Each statement in "__future__.py" is of the form:

   FeatureName = _Feature(OptionalRelease, MandatoryRelease,
                          CompilerFlag)

where, normally, *OptionalRelease* is less than *MandatoryRelease*,
and both are 5-tuples of the same form as "sys.version_info":

   (PY_MAJOR_VERSION, # the 2 in 2.1.0a3; an int
    PY_MINOR_VERSION, # the 1; an int
    PY_MICRO_VERSION, # the 0; an int
    PY_RELEASE_LEVEL, # "alpha", "beta", "candidate" or "final"; string
    PY_RELEASE_SERIAL # the 3; an int
   )

*OptionalRelease* records the first release in which the feature was
accepted.

In the case of a *MandatoryRelease* that has not yet occurred,
*MandatoryRelease* predicts the release in which the feature will
become part of the language.

Else *MandatoryRelease* records when the feature became part of the
language; in releases at or after that, modules no longer need a
future statement to use the feature in question, but may continue to
use such imports.

*MandatoryRelease* may also be "None", meaning that a planned feature
got dropped.

Instances of class "_Feature" have two corresponding methods,
"getOptionalRelease()" and "getMandatoryRelease()".

*CompilerFlag* is the (bitfield) flag that should be passed in the
fourth argument to the built-in function "compile()" to enable the
feature in dynamically compiled code.  This flag is stored in the
"compiler_flag" attribute on "_Feature" instances.

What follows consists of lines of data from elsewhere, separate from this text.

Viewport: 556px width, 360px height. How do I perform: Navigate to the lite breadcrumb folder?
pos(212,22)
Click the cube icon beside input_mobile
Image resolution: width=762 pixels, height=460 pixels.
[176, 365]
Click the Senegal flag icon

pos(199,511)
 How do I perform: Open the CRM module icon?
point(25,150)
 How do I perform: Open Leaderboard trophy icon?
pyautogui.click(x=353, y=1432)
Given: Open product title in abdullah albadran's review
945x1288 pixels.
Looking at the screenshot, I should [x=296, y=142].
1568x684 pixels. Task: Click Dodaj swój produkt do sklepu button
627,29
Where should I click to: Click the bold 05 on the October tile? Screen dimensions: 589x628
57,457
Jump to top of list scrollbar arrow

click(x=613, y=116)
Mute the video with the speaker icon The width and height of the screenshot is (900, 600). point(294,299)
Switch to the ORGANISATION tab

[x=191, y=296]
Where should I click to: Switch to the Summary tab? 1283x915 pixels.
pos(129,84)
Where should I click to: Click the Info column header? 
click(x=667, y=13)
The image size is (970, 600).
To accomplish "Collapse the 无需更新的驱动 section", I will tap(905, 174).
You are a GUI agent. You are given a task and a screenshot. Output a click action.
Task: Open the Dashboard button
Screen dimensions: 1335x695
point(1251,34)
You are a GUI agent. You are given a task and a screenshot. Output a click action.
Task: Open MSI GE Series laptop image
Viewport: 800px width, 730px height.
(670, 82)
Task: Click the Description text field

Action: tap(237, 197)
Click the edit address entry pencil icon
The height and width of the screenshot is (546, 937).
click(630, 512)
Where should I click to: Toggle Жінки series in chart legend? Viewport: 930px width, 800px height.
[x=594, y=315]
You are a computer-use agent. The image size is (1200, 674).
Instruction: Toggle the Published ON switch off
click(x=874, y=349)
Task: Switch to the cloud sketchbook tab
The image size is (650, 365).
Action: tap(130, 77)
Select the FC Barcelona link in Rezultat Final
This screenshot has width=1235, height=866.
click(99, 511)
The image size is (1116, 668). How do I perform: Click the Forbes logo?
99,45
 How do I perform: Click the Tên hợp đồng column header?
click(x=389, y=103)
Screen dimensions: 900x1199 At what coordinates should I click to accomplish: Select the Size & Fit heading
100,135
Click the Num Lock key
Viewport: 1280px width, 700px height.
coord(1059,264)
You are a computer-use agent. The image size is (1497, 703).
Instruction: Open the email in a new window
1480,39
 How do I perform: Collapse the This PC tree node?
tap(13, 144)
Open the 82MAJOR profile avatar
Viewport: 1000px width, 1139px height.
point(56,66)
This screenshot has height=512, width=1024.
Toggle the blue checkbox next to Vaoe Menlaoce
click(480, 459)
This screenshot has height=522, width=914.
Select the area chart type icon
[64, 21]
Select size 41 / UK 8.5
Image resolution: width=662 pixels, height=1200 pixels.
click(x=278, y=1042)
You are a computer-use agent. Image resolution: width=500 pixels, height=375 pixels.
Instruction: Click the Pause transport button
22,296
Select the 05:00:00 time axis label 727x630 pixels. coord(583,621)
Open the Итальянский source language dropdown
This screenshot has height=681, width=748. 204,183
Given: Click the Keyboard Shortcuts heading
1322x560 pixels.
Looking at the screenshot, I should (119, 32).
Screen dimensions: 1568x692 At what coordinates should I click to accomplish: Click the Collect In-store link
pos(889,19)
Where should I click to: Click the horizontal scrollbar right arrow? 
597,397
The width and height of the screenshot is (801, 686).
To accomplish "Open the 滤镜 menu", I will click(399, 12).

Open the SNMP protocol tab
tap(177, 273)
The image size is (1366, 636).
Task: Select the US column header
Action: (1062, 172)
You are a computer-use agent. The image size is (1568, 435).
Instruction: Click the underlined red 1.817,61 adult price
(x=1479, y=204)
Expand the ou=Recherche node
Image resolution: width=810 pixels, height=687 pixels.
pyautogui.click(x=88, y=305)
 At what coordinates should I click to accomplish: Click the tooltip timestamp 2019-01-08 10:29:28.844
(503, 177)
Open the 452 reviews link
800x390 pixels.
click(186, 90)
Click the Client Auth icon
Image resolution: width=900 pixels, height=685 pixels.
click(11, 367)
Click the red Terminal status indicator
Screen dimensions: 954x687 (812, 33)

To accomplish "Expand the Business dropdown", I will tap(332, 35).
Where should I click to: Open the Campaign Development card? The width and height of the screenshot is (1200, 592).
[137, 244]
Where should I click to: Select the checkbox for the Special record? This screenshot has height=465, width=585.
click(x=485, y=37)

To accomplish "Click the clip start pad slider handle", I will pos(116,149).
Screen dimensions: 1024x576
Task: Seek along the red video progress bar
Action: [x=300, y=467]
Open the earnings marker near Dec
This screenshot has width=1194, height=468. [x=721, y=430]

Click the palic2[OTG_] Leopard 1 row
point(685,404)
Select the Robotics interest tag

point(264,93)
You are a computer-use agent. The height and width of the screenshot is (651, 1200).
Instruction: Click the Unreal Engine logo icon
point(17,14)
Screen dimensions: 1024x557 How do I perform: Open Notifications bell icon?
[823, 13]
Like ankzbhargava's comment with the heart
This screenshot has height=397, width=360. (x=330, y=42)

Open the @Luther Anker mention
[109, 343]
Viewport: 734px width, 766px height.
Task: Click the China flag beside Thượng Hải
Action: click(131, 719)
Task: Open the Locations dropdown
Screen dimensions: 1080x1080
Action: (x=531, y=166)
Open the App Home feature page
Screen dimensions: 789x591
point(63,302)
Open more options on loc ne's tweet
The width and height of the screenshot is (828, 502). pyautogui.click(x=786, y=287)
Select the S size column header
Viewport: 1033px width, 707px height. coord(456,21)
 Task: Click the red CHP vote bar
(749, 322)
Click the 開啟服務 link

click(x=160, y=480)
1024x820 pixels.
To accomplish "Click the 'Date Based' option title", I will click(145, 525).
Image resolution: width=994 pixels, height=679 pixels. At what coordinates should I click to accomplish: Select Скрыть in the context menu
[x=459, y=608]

No feature description will ever be deleted from "__future__". Since
its introduction in Python 2.1 the following features have found their
way into the language using this mechanism:

+--------------------+---------------+----------------+-----------------------------------------------+
| feature            | optional in   | mandatory in   | effect                                        |
+====================+===============+================+===============================================+
| nested_scopes      | 2.1.0b1       | 2.2            | **PEP 227**: *Statically Nested Scopes*       |
+--------------------+---------------+----------------+-----------------------------------------------+
| generators         | 2.2.0a1       | 2.3            | **PEP 255**: *Simple Generators*              |
+--------------------+---------------+----------------+-----------------------------------------------+
| division           | 2.2.0a2       | 3.0            | **PEP 238**: *Changing the Division Operator* |
+--------------------+---------------+----------------+-----------------------------------------------+
| absolute_import    | 2.5.0a1       | 3.0            | **PEP 328**: *Imports: Multi-Line and         |
+--------------------+---------------+----------------+-----------------------------------------------+
| with_statement     | 2.5.0a1       | 2.6            | **PEP 343**: *The "with" Statement*           |
+--------------------+---------------+----------------+-----------------------------------------------+
| print_function     | 2.6.0a2       | 3.0            | **PEP 3105**: *Make print a function*         |
+--------------------+---------------+----------------+-----------------------------------------------+
| unicode_literals   | 2.6.0a2       | 3.0            | **PEP 3112**: *Bytes literals in Python 3000* |
+--------------------+---------------+----------------+-----------------------------------------------+

See also: *Future statements*

     How the compiler treats future imports.